When my eldest son was six years old, he came home from school and proudly declared, “I know what the F-word is.”And then, in an undertone so his little brother wouldn’t hear, he said, “It’s funk.”
I was tempted to just have a giggle, and get on with my day. But that’s not who I am. That’s not how I parent. And that’s not how I feel about language.
Words are not just my bread and butter, they’re my passion. I don’t believe in “bad words” and “good words”. I just believe in words. Wonderful, delicious words. Some are salty, some are sweet, but all are beautiful in the right context.
So I didn’t let it go. I sat my son down and corrected his pronunciation. And then I explained how and when the F-word is used, before finishing the conversation by saying, “But the F-word is a word that’s inappropriate for children to use. So, even though you know what it is, I’d like you not to use it until you’re older.”

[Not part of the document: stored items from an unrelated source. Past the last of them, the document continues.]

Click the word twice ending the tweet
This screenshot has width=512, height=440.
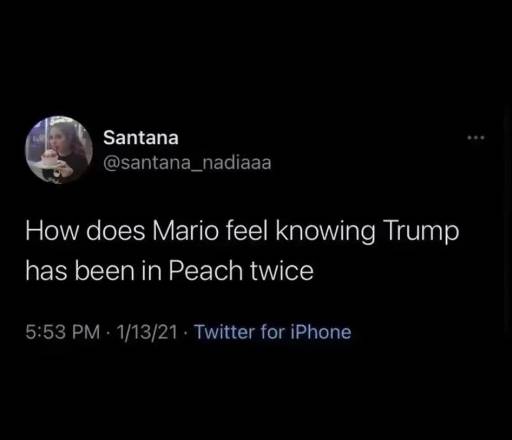click(282, 270)
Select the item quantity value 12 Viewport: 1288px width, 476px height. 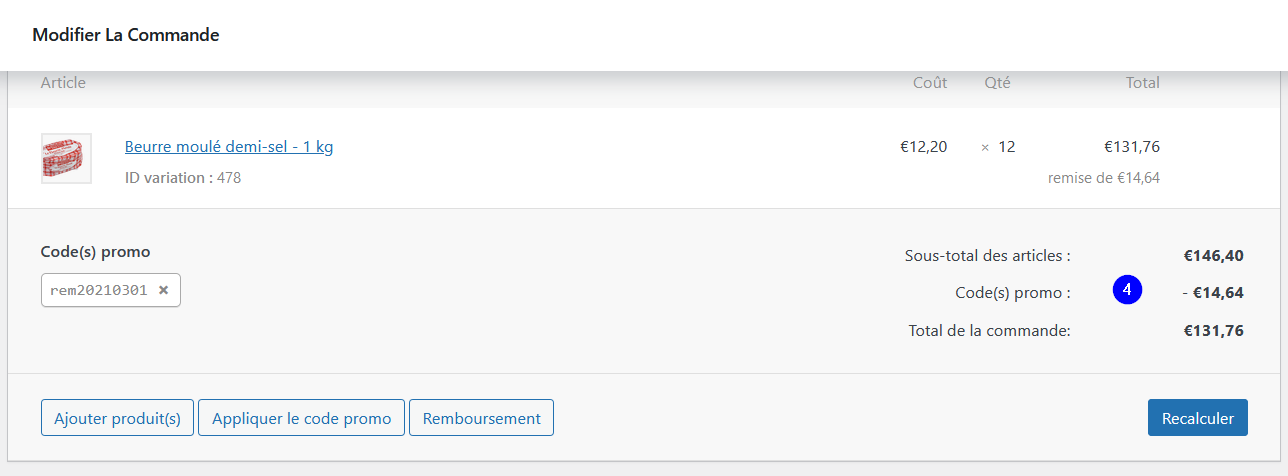click(1007, 146)

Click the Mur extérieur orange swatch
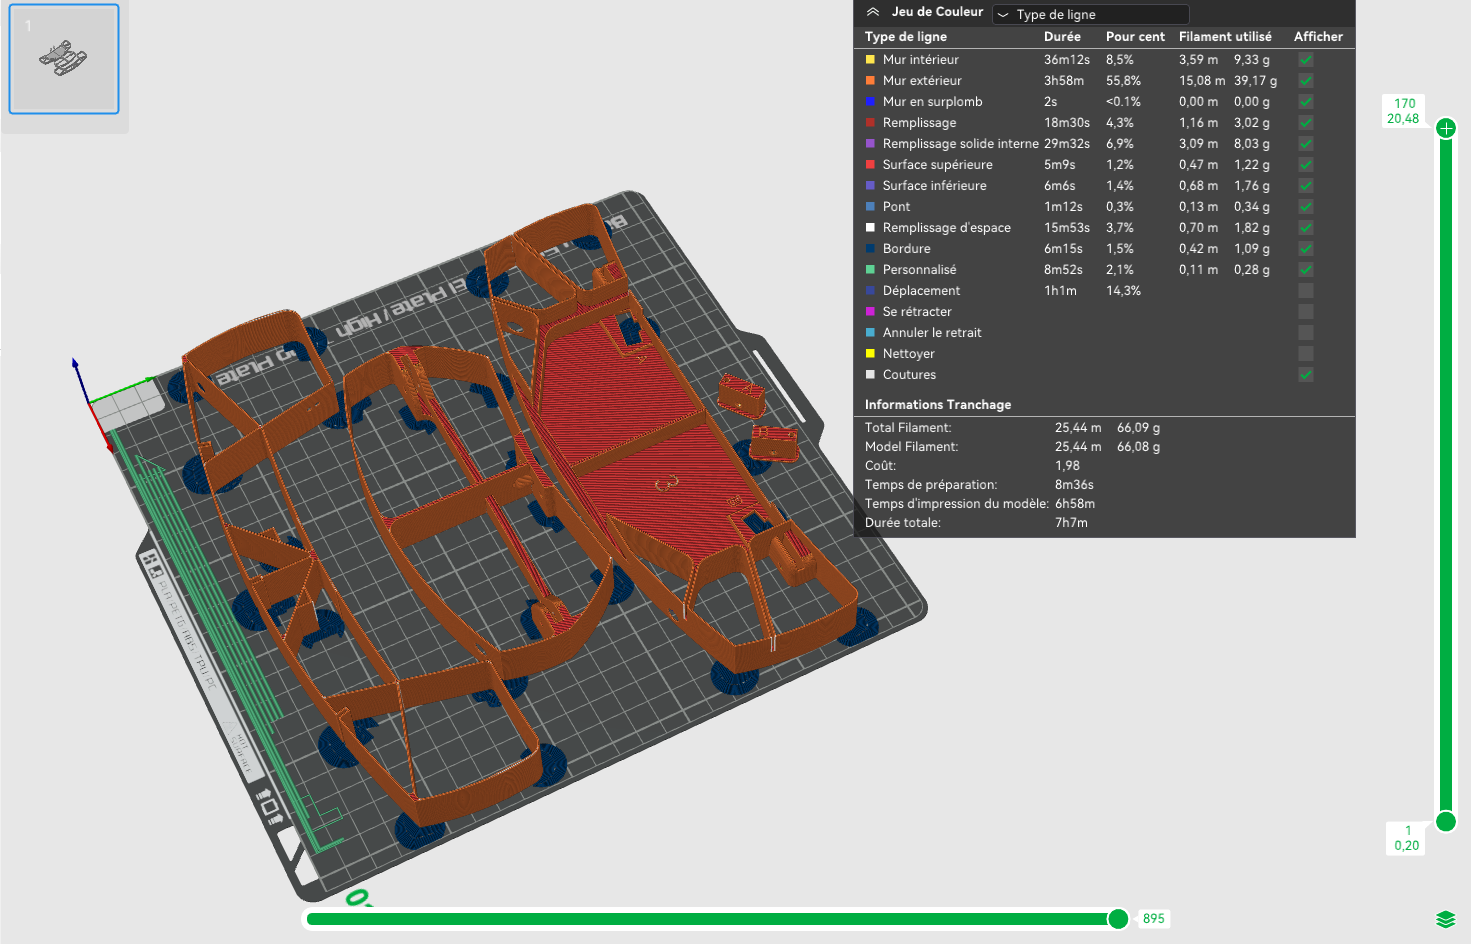tap(870, 81)
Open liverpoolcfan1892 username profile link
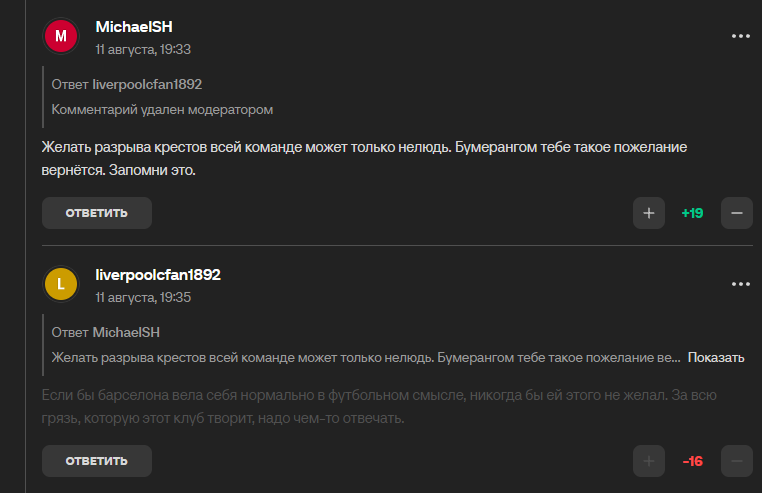This screenshot has height=493, width=762. point(158,275)
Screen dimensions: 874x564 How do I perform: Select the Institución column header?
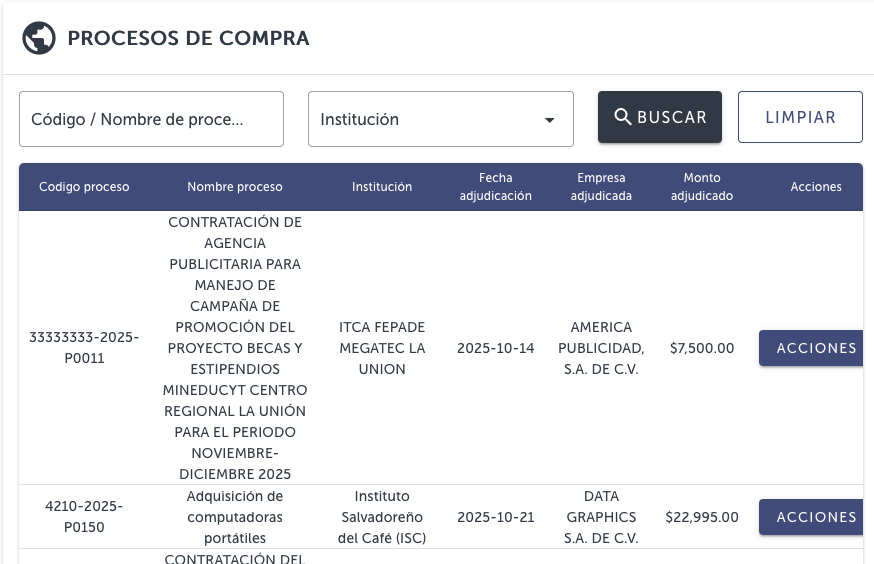[382, 187]

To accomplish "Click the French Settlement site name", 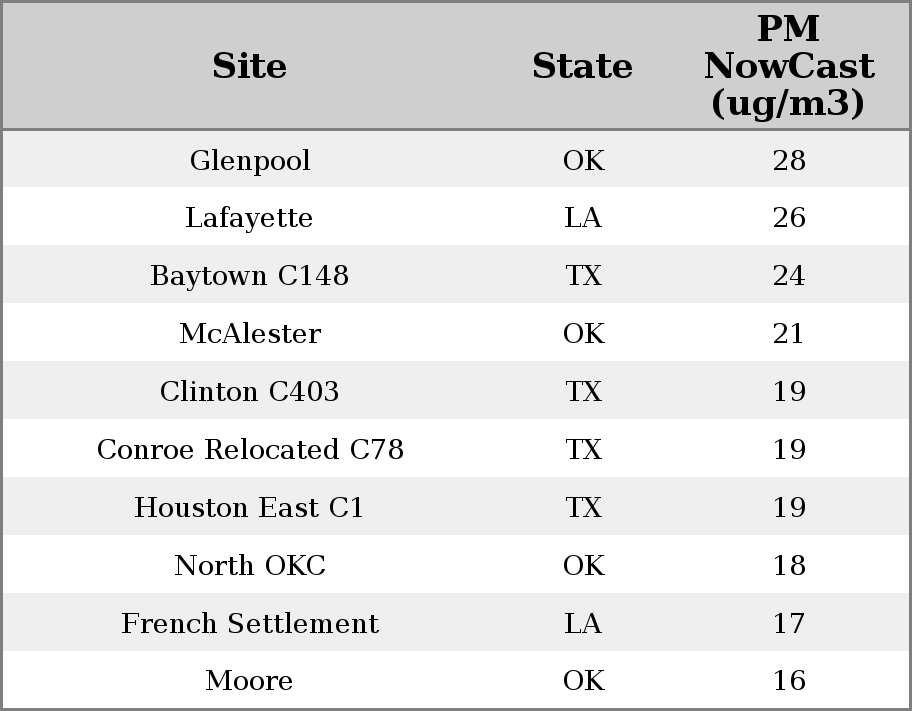I will click(250, 624).
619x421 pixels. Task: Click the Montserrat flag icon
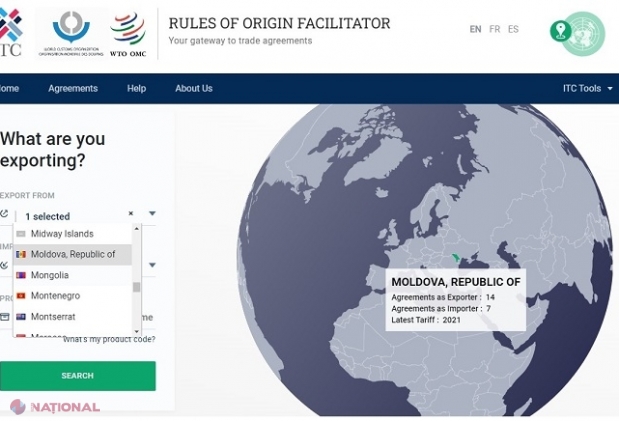(21, 317)
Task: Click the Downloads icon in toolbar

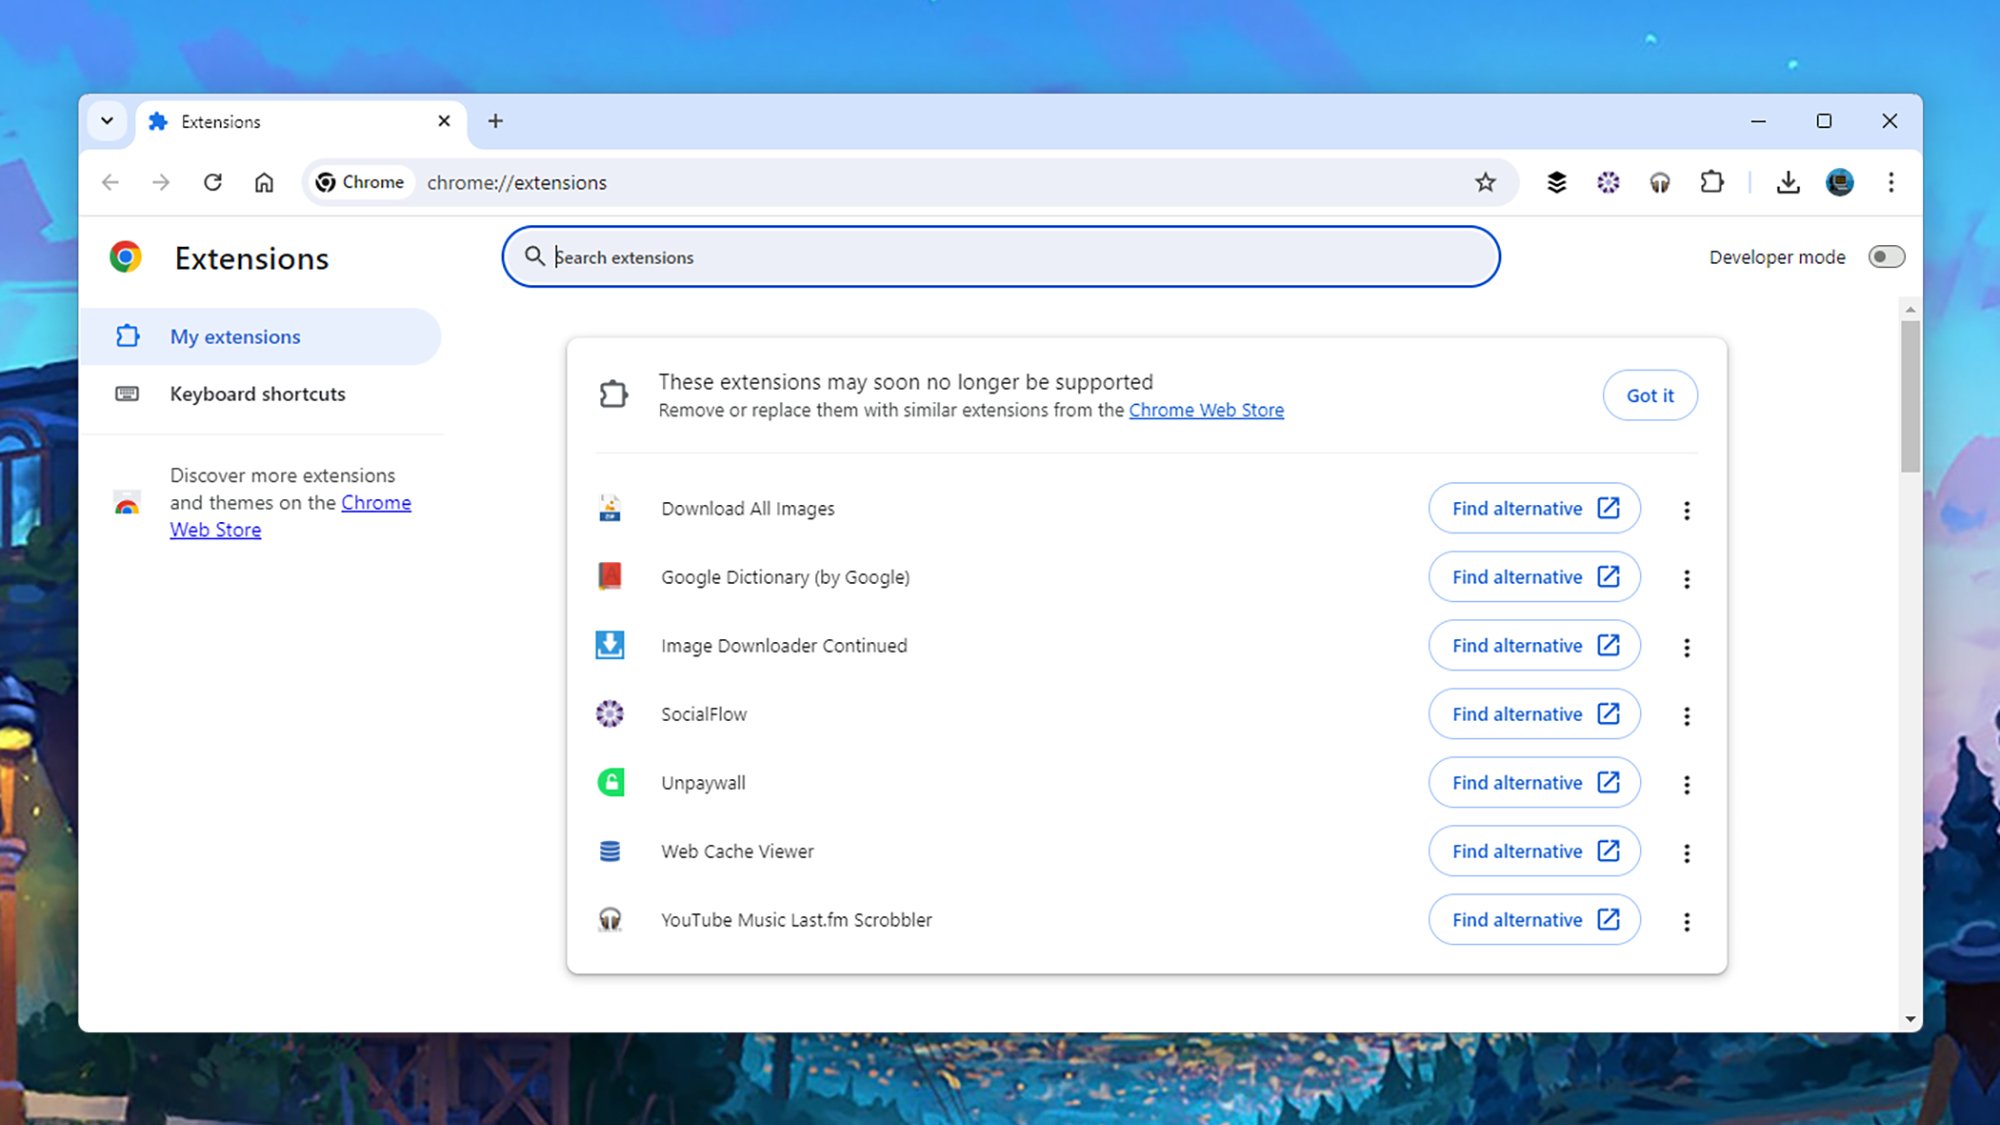Action: [x=1788, y=181]
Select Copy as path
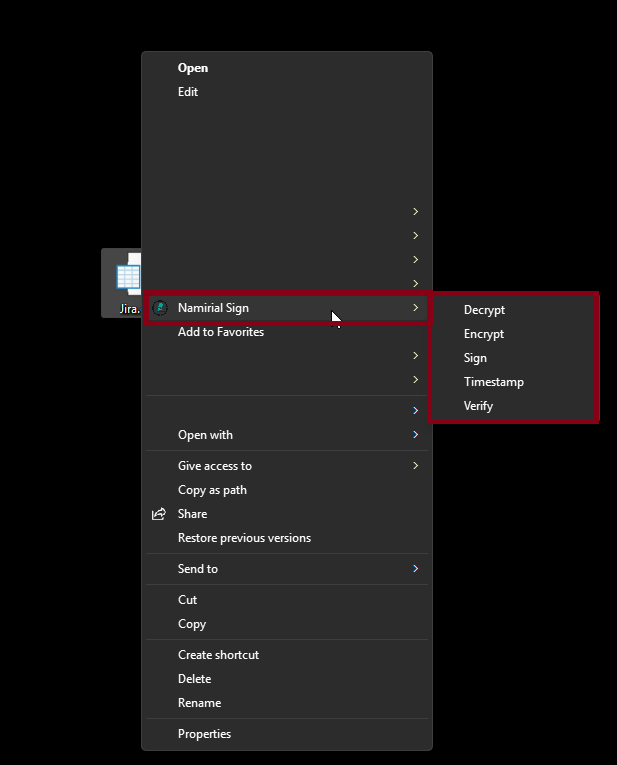This screenshot has height=765, width=617. click(212, 490)
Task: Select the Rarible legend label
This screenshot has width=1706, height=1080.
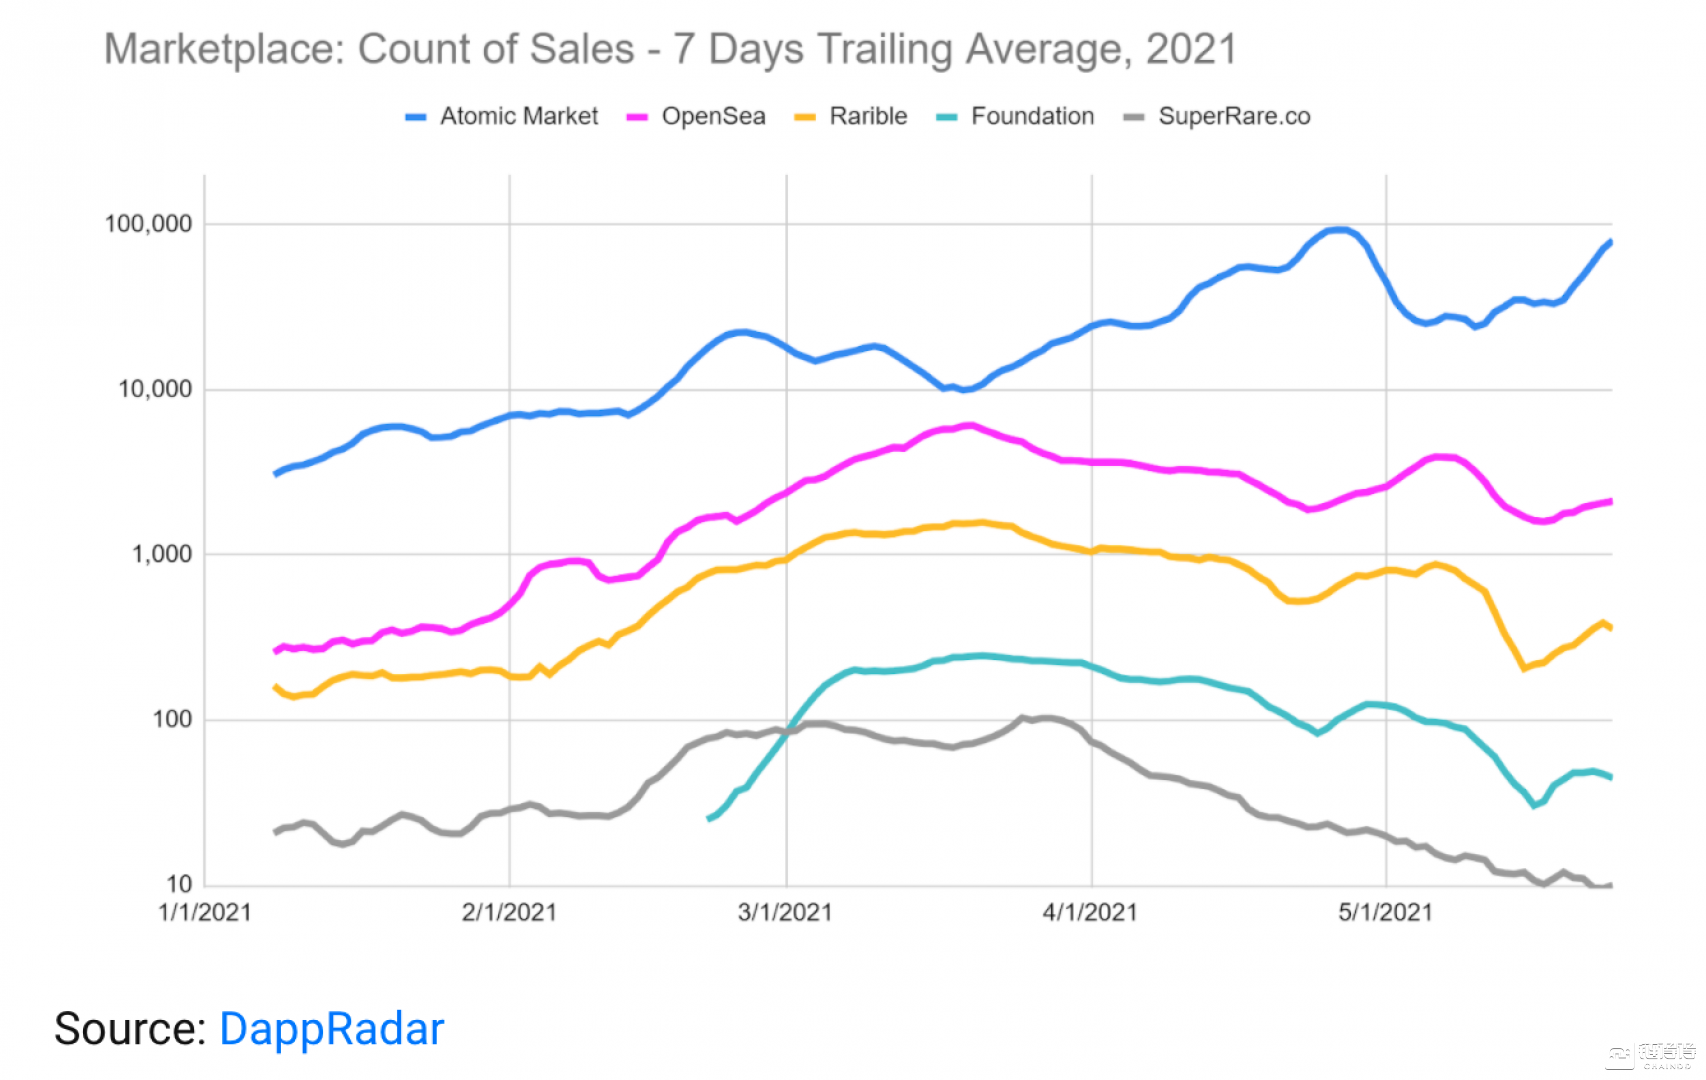Action: pyautogui.click(x=868, y=117)
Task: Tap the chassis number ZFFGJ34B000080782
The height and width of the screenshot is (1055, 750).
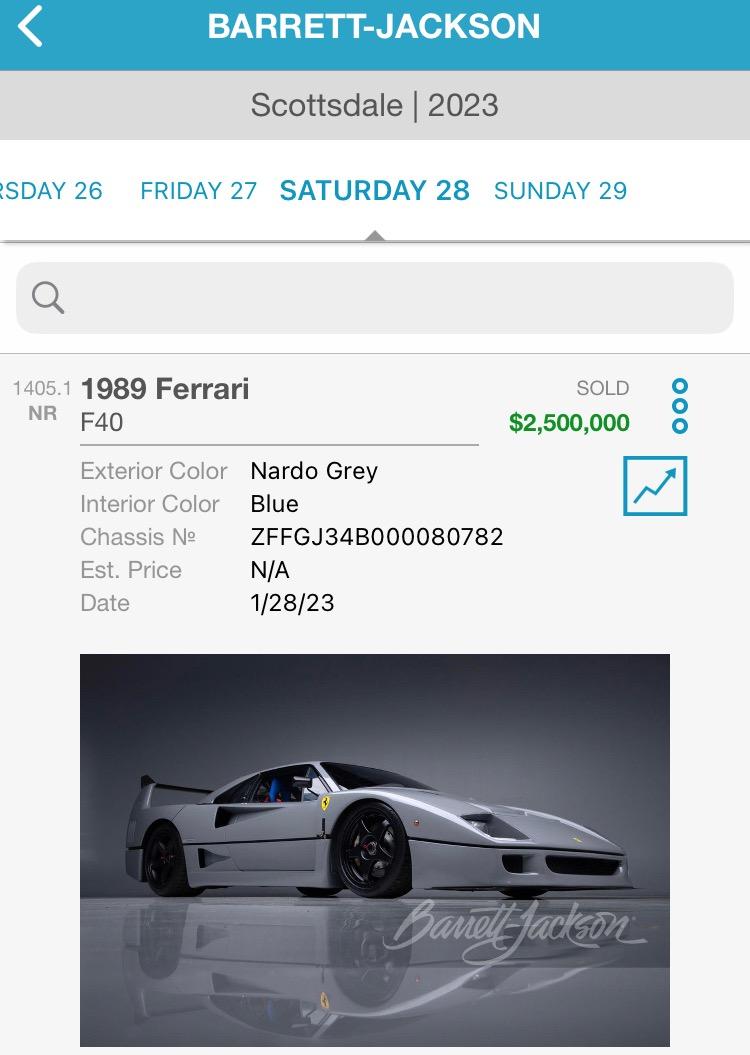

He nodded, gave me a hug, and went to play Good Guys and Bad Guys with his little brother.
A few months later, I arrived at school pick-up to find my son’s teacher waiting to speak to me. Apparently, some of his classmates had told on him for using the F-word. He denied it. When repeatedly questioned about what he had said, he told the teacher he’d said “fart”. And that’s why he was in trouble.
It turns out, fart is a “yucky word” that shouldn’t be brought to school. Who knew? But that leads me to wonder about the line between “yucky words” and words. Where does fluffy sit on that continuum? Or burp, belch, digest, chew, vomit, piss, or poo? I object to the idea of “yucky words” for the same reason I object to the idea of “bad words”; it unfairly vilifies a portion of the language for no good reason.
After I’d reassured my son that I wasn’t angry, I said, “If your teacher doesn’t like the word fart, it doesn’t make it a bad word. It just means it’s inappropriate to use it at school from now on. There are lots of words that are inappropriate to use in certain places, even for grown-ups.”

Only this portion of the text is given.